Extracted material:
----------------

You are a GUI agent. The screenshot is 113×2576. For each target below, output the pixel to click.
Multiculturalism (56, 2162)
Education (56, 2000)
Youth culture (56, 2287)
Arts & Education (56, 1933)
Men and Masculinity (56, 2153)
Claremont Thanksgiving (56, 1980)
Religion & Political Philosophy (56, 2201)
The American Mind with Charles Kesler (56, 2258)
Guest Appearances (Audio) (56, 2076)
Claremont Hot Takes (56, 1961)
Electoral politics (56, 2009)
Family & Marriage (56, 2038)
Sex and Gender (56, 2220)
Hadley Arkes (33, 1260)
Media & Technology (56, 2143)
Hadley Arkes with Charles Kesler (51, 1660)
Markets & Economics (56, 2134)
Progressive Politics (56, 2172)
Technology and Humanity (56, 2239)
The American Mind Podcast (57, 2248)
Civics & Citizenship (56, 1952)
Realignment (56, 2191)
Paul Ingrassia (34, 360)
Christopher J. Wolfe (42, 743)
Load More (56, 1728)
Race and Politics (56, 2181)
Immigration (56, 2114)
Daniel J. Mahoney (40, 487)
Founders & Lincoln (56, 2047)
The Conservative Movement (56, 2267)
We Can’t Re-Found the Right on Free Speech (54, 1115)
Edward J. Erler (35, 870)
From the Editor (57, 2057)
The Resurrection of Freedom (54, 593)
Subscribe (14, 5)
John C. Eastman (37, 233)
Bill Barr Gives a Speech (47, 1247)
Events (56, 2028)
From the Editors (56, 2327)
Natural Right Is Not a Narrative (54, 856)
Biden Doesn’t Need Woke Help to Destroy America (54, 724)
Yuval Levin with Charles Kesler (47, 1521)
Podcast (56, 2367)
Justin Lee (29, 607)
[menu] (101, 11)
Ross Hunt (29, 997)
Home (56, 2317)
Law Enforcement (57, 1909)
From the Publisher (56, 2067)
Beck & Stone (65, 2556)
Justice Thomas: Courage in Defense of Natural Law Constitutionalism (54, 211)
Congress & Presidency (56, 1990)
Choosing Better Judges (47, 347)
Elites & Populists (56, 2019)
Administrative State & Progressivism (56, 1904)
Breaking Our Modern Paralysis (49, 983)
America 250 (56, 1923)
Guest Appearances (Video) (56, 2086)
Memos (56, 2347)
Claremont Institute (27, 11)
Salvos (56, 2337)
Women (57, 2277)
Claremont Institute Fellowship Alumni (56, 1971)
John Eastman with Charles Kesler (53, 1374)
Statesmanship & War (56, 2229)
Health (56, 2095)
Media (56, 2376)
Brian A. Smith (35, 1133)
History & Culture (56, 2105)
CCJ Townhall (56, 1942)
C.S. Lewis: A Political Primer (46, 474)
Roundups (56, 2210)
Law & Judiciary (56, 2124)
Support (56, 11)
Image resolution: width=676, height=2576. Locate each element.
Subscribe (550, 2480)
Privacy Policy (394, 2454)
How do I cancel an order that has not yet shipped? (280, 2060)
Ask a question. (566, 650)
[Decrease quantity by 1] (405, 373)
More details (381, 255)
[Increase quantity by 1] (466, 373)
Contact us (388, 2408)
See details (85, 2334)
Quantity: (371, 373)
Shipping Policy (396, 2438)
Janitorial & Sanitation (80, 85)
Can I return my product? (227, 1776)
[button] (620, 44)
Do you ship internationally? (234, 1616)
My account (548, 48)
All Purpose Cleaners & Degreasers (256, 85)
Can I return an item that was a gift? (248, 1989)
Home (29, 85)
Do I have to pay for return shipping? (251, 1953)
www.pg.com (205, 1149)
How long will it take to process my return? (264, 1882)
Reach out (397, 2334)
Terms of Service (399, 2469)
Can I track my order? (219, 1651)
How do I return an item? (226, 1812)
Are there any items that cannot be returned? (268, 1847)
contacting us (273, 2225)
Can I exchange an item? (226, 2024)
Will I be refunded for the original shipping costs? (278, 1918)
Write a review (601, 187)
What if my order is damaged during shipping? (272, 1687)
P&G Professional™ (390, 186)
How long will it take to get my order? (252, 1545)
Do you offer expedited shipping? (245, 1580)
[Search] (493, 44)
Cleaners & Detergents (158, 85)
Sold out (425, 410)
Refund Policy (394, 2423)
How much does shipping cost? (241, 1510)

----------------

Counting every line that holds the string "Appearances", give the total for the data above and nothing else.

2